Concentrators draw up a concentration plan and statement of focus under the supervision of the Director of Undergraduate Studies and their adviser in consultation with appropriate members of the Committee on the Study of Religion. There are five concentration options – all require general, methodological, or comparative courses outside of the major religious tradition(s) being studied. These courses provide analytical tools and knowledge of other traditions that enable students to think with comparative and theoretical imagination about diverse phenomena in religion.
Option A. Two Major Traditions in Comparative Context
Option A allows students to study two traditions, or one tradition and one theme, in depth. Students are required to take a small number of "General, Comparative, Methodological" courses. Students might examine comparative categories (e.g., pilgrimage, ritual, myth and so on) or interreligious contact and change across two traditions, or they might designate one tradition and one of the approved themes. Ideally, Option A students who choose to write a senior honors thesis will combine both of their two traditions (or their tradition and theme) in the thesis.
Option B. One Major Tradition in Comparative Context
Option B allows students to focus on one major tradition; the “General, Comparative, Methodological” requirement here is augmented slightly to ensure that students are exposed to comparative themes and different methodologies.
Option C. Joint Concentration with Religion as the Primary Field
Students will have a joint concentration with religion as their primary field. This option requires that a senior honors thesis be written.
Option D. Joint Concentration with Religion as a Secondary Field
Students will have a joint concentration with religion as their secondary field. This option also requires that a senior honors thesis be written.

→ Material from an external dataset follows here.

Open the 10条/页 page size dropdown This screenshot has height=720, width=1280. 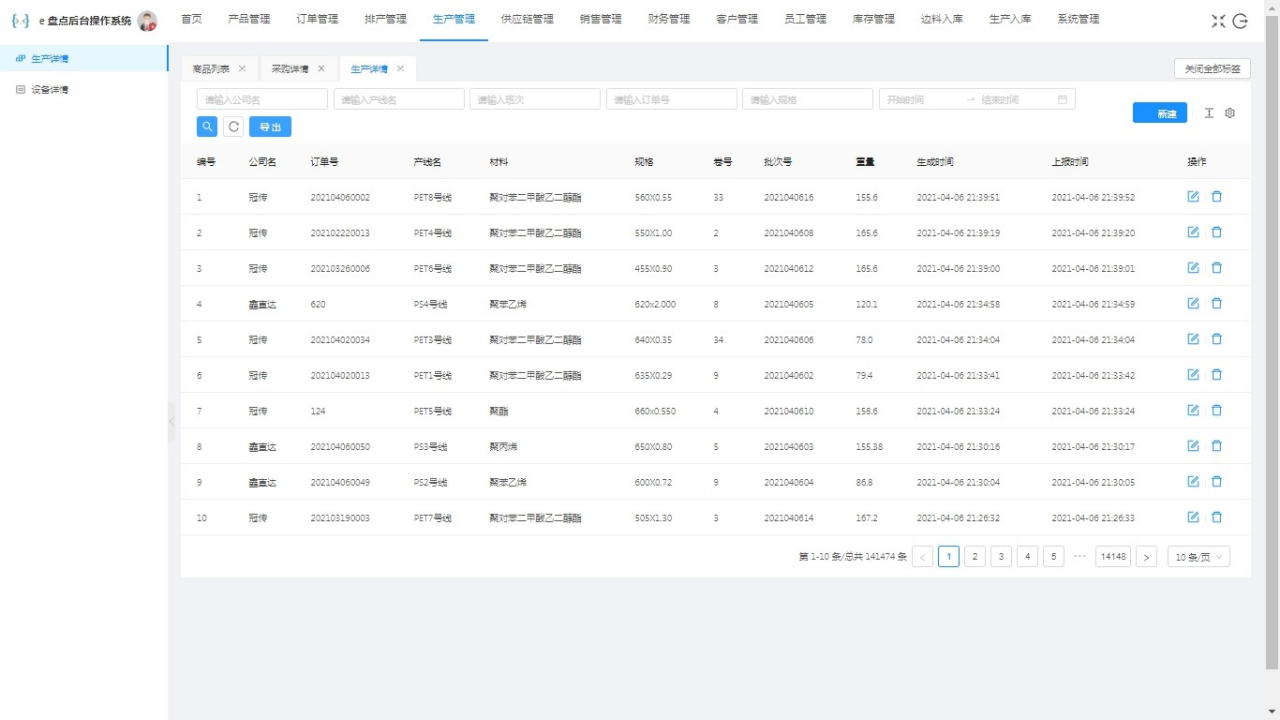point(1197,556)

Option Religion as a Secondary Field
Religion as a Secondary Field does not require the writing of an honors thesis. The secondary field does require a combination of a) focused work in one area (a tradition or theme); and b) comparative or methodological courses that provide a broader framework for considering the tradition on which a student will focus. Students pursuing a Secondary Field in Religion are also asked to complete a Plan of Study and discuss it with the Director of Undergraduate Studies.
At the beginning of each semester, students are asked to complete a Plan of Study and discuss it with their advisers.